Among them, the dishwasher, invented in 1886 by a wealthy matron in Illinois who wanted to avoid the chipped dishware that was the inevitable result when her servants did the washing. Josephine Cochrane made extra dishwashers for friends, and eventually created a company that became part of Whirlpool Corp.
Skateboards began as roller-skate wheels nailed to boards by teenagers, a home-grown product later adopted and improved by manufacturers for profit.
Industry Canada paid $80,000 to a survey firm, Ekos Research Associates Inc., to determine how many Canadians were themselves making the products of tomorrow in their workshops. Ekos then interviewed some 1,000 so-called consumer innovators.
The report, delivered in March, found that Canada's basement inventors are primarily young males with degrees in science or technical disciplines.
Basement inventors
Those who immigrated were more likely to have come from the United States or South Asia. Most worked alone. Almost nobody patented their inventions, but created products solely for their own use.
"The majority of consumer innovators have developed a product that is essentially the same in functionality as other similar products or services that are available in the market (40 per cent) or an improvement to something that already exists (28 per cent)," says the report, obtained under the Access to Information Act.
"Most consumers developed their innovation in a relatively short period of time, averaging 30 hours, and six in 10 spent money to develop their innovation."
The report does not describe individual inventions, but notes most of them were household fixtures and furnishings, followed by sports equipment and products for children or education.
The least common types were medical products and computer software.
Parallel surveys in the United States, Japan and Britain have found demographic similarities with Canada's innovators.
The range of amateur products in those three countries was broad, from a rice pressure-cooker that is used in a microwave oven, to a line of clothing that can be put on and taken off using one hand, for an amputee.
Companies that in the past have protected their products by resisting tampering will have to learn to invite potential improvements by consumers, argues the von Hippel research paper.

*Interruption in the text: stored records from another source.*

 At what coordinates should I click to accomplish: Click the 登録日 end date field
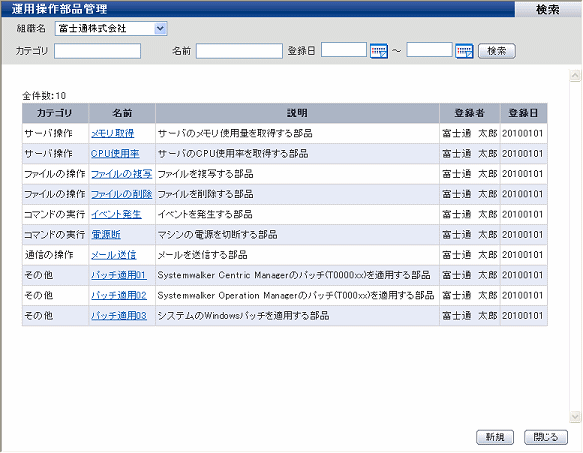[x=429, y=50]
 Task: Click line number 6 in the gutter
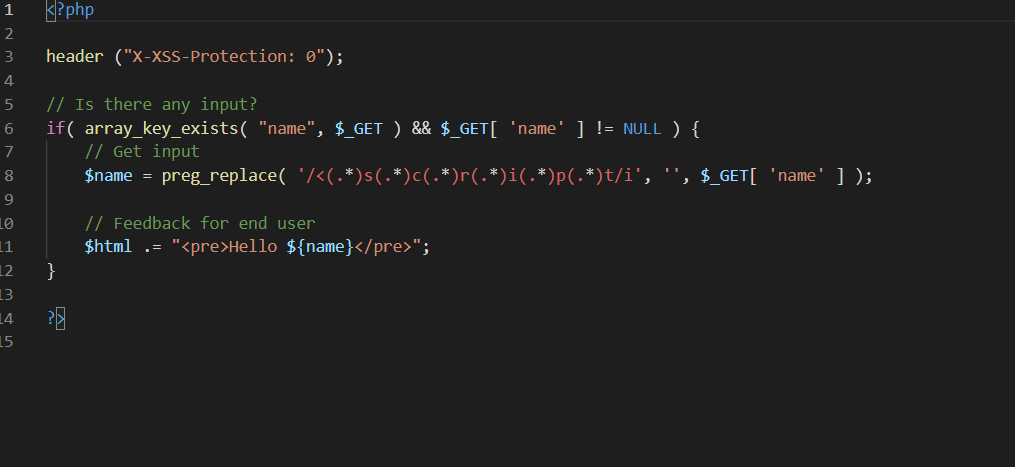8,128
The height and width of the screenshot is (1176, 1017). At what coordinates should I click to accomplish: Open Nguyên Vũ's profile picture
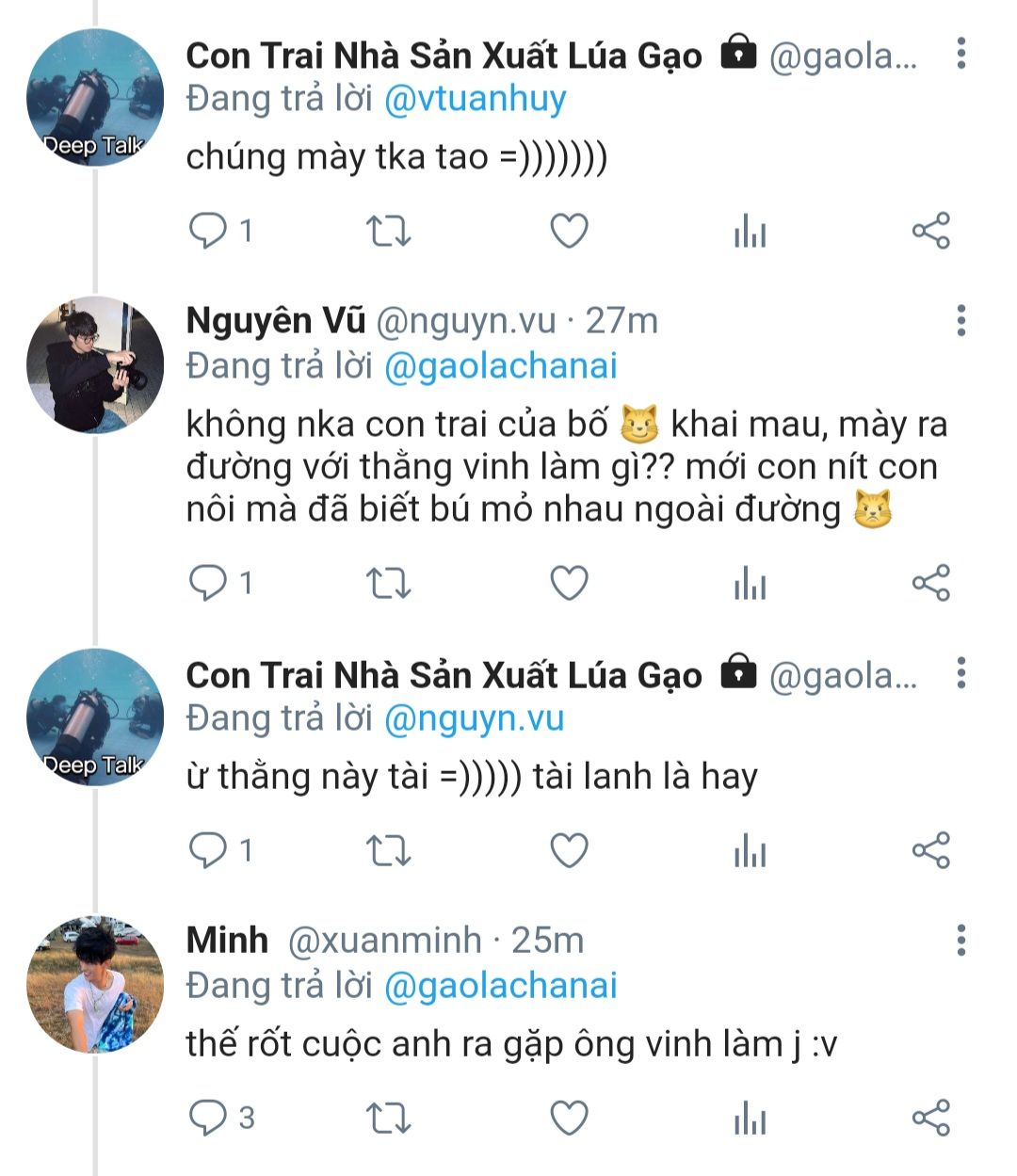click(x=95, y=364)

"Microsoft first deplored the hacking of its Kinect product by users seeking to use it in new ways," it says of the motion-sensing device for game consoles.
"Then, within days, it reversed course and applauded those same users — recognizing the potential for mutual gains."
Von Hippel, who founded the field 35 years ago, said in an interview that consumer innovators represent a "form of market failure."
"They are inventing for themselves. They get a direct return. But then they have a view of others who might benefit from their innovation as an externality."
Unlike consumer-products companies, "they don't have an inbuilt incentive" to spread the benefits, said Von Hippel.
Governments need to create regulatory environments that encourage innovations, such as allowing unlicensed users access to some radio spectrums to experiment, he said. And some web sites, such as www.thingiverse.com, can act as marketplaces for basement inventions.
But change will not come overnight as researchers are still measuring the phenomenon and its economic potential, von Hippel said.
Industry Canada has said the Ekos survey is part of a larger project to encourage product development through consumer-innovators, including "framework laws, expenditure programs and regulatory-standards systems."
Spokesman Michel Cimpaye said in an email the department "intends to benchmark the Canadian results to similar surveys carried out in other countries."